Top of RECORDS SHOWN

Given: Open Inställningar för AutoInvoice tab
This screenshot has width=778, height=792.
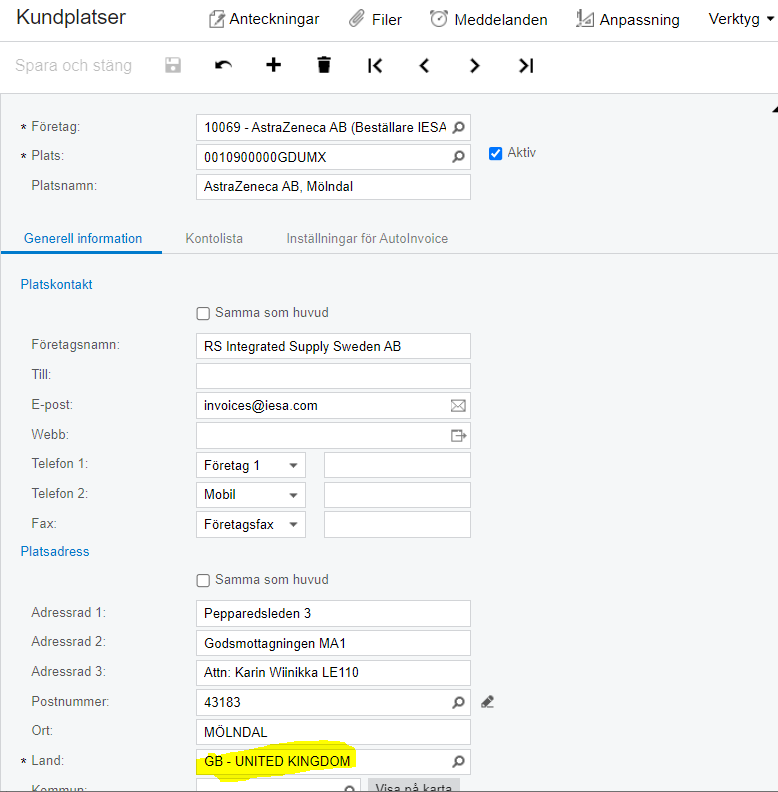Looking at the screenshot, I should (367, 238).
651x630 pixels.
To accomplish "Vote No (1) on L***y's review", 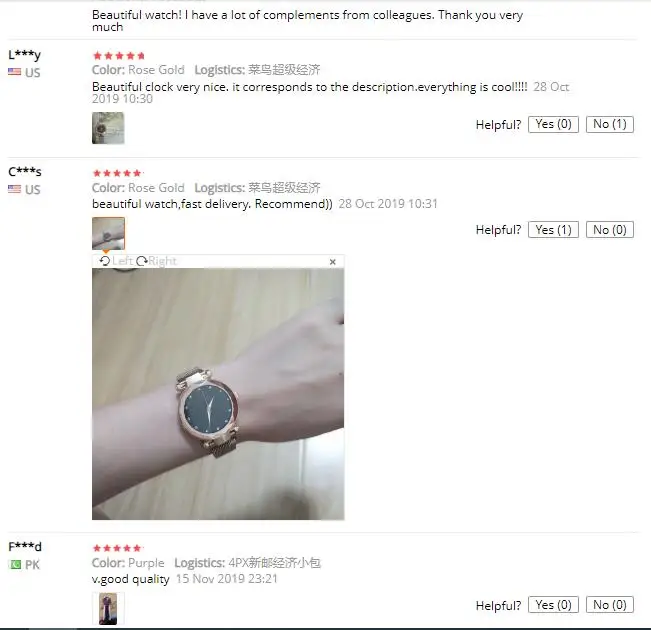I will pyautogui.click(x=610, y=124).
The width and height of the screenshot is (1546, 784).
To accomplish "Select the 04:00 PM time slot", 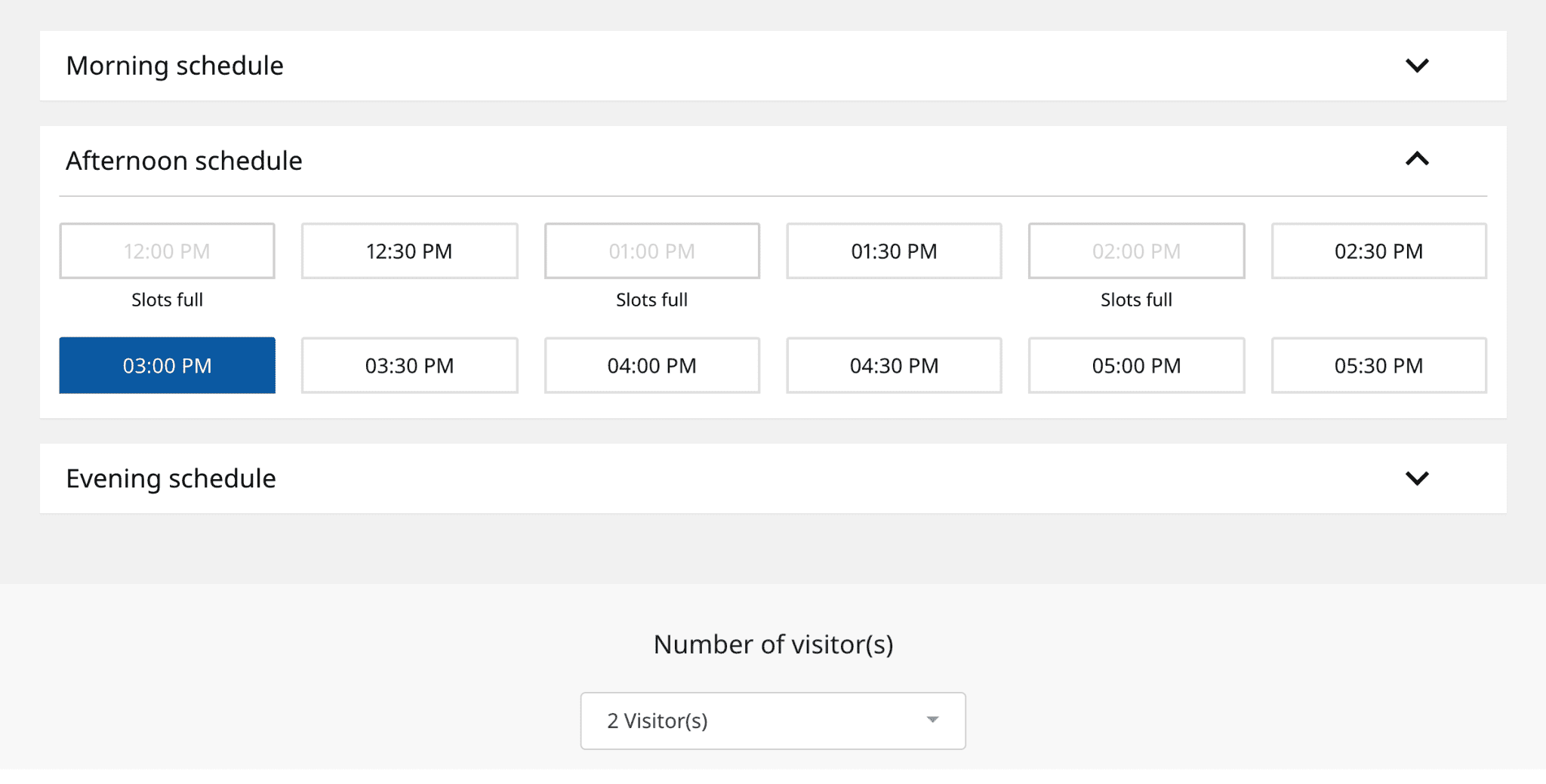I will pos(651,366).
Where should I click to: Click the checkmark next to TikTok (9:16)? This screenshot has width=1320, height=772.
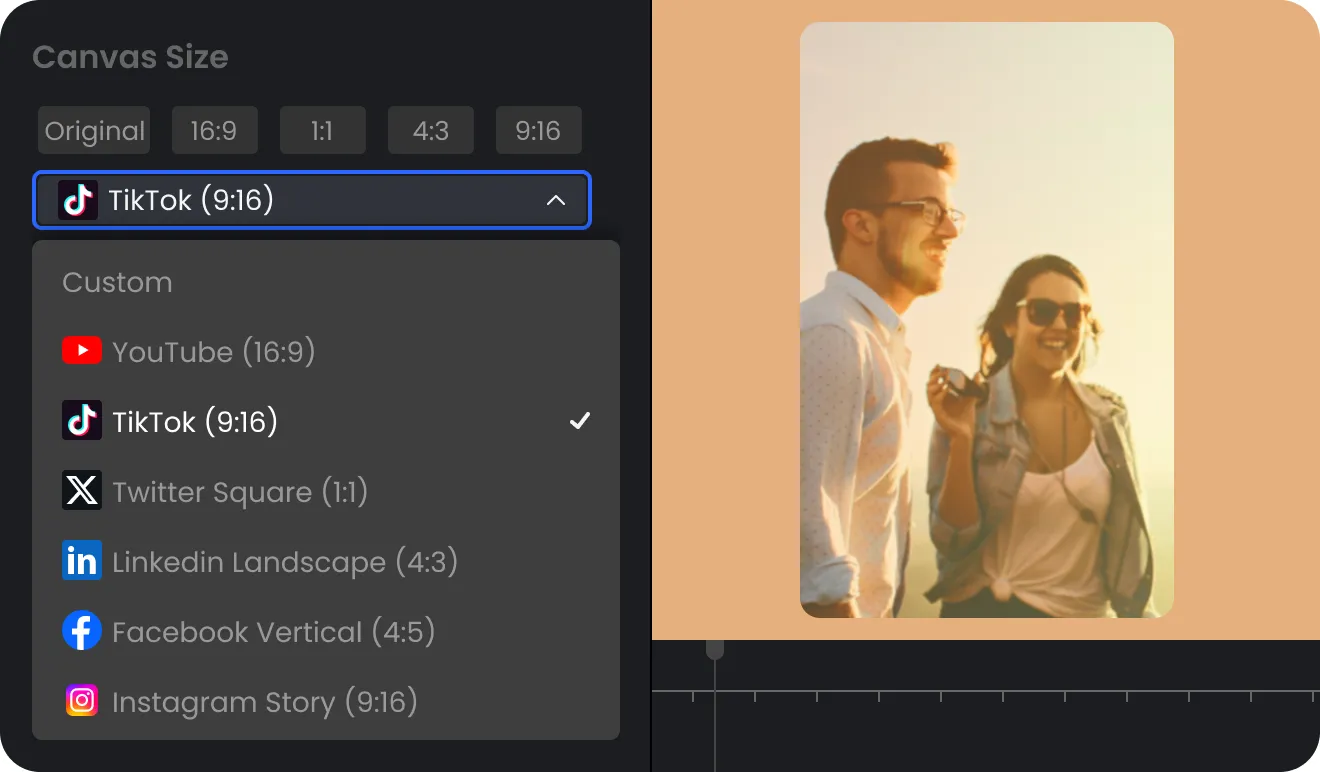(x=579, y=421)
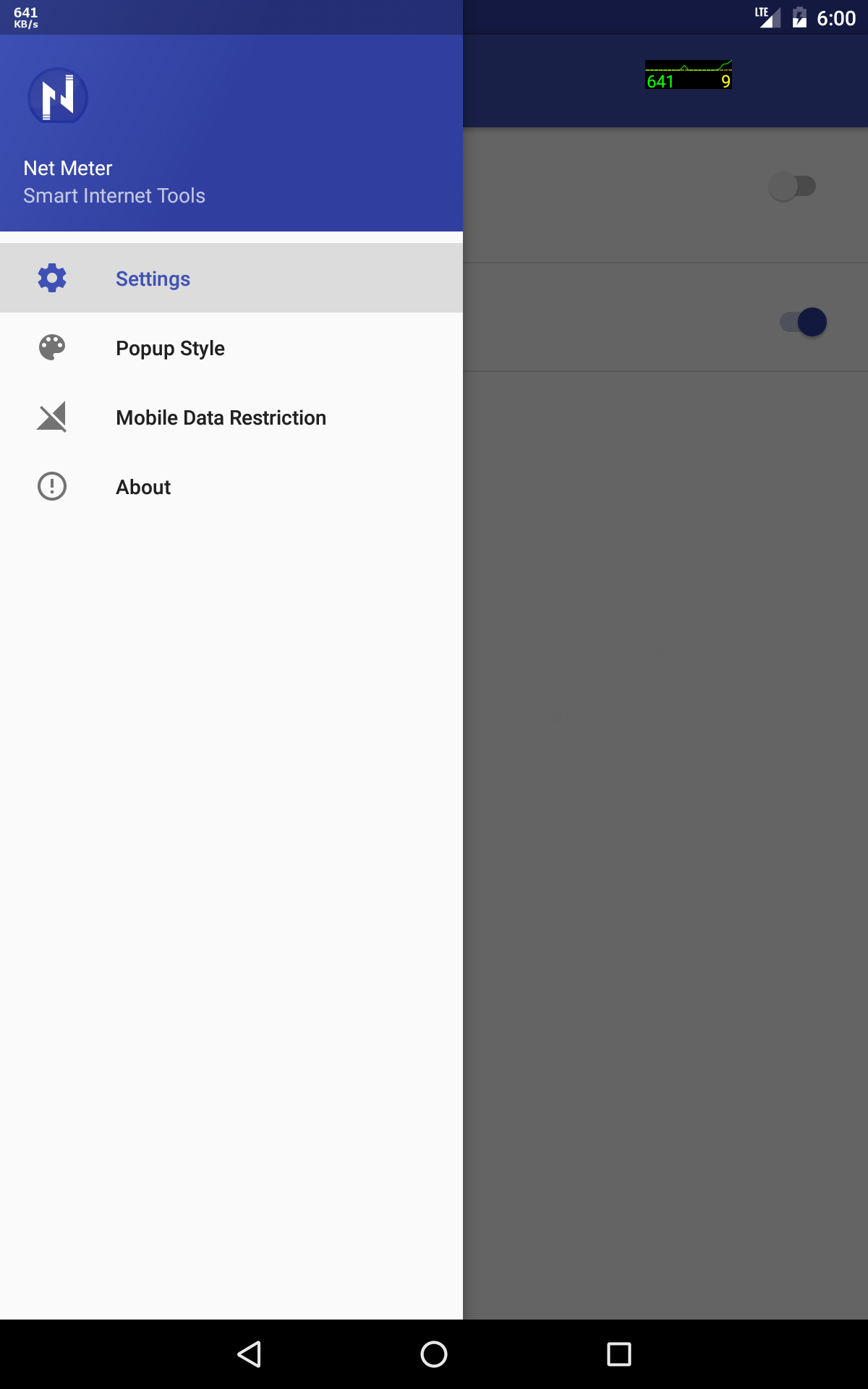Tap the dimmed area to close drawer
The width and height of the screenshot is (868, 1389).
pyautogui.click(x=665, y=796)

Bottom of RECORDS SHOWN

Once you find the line with "Where should I", restate it and every later line of the data word for word, excluding the pictures.

RESULT OF THIS EXERCISE:
Where should I click to: Click the checkmark next to TikTok (9:16)? This screenshot has width=1320, height=772.
(x=579, y=421)
Tap the dimmed area to close drawer
The width and height of the screenshot is (868, 1389).
pyautogui.click(x=665, y=796)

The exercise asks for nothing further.